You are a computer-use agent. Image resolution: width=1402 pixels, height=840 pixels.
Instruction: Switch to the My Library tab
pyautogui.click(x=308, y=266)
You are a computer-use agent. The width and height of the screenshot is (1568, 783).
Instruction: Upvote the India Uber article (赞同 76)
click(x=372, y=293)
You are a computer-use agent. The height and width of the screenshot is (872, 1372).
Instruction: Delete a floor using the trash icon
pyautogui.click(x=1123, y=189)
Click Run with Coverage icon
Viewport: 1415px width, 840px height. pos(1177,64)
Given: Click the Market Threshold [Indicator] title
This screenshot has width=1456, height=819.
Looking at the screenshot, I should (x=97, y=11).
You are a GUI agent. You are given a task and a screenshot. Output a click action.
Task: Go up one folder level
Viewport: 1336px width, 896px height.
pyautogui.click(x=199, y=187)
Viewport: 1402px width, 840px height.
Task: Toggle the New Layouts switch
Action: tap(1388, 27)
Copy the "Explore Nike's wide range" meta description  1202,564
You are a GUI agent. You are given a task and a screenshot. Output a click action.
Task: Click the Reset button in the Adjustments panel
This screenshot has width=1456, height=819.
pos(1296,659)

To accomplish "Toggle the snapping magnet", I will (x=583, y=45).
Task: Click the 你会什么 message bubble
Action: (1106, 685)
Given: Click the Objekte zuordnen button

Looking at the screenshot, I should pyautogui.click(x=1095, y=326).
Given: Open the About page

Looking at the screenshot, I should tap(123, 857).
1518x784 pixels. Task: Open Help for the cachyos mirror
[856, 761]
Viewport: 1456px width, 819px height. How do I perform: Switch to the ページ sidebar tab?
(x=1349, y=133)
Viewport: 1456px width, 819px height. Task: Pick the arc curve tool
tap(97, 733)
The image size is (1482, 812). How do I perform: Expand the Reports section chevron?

§ PROBLEM REQUIREMENTS
Could you copy out every record above exactly as it appears?

§ RESULT FOR THIS TASK
You are a computer-use agent. Image resolution: width=1402 pixels, height=840 pixels.
Instruction: Switch to the My Library tab
pyautogui.click(x=308, y=266)
You are a computer-use agent. The width and height of the screenshot is (1568, 783).
Instruction: Upvote the India Uber article (赞同 76)
click(x=372, y=293)
You are a computer-use agent. The height and width of the screenshot is (872, 1372).
Instruction: Delete a floor using the trash icon
pyautogui.click(x=1123, y=189)
Click Run with Coverage icon
Viewport: 1415px width, 840px height. pos(1177,64)
Given: Click the Market Threshold [Indicator] title
This screenshot has width=1456, height=819.
Looking at the screenshot, I should (x=97, y=11).
You are a GUI agent. You are given a task and a screenshot. Output a click action.
Task: Go up one folder level
Viewport: 1336px width, 896px height.
pyautogui.click(x=199, y=187)
Viewport: 1402px width, 840px height.
Task: Toggle the New Layouts switch
Action: tap(1388, 27)
Copy the "Explore Nike's wide range" meta description  1202,564
You are a GUI agent. You are given a task and a screenshot. Output a click action.
Task: Click the Reset button in the Adjustments panel
This screenshot has width=1456, height=819.
pos(1296,659)

To accomplish "Toggle the snapping magnet", I will (x=583, y=45).
Task: Click the 你会什么 message bubble
Action: (1106, 685)
Given: Click the Objekte zuordnen button

Looking at the screenshot, I should pyautogui.click(x=1095, y=326).
Given: Open the About page

Looking at the screenshot, I should tap(123, 857).
1518x784 pixels. Task: Open Help for the cachyos mirror
[856, 761]
Viewport: 1456px width, 819px height. How do I perform: Switch to the ページ sidebar tab?
(x=1349, y=133)
Viewport: 1456px width, 819px height. Task: Pick the arc curve tool
tap(97, 733)
The image size is (1482, 812). How do I perform: Expand the Reports section chevron?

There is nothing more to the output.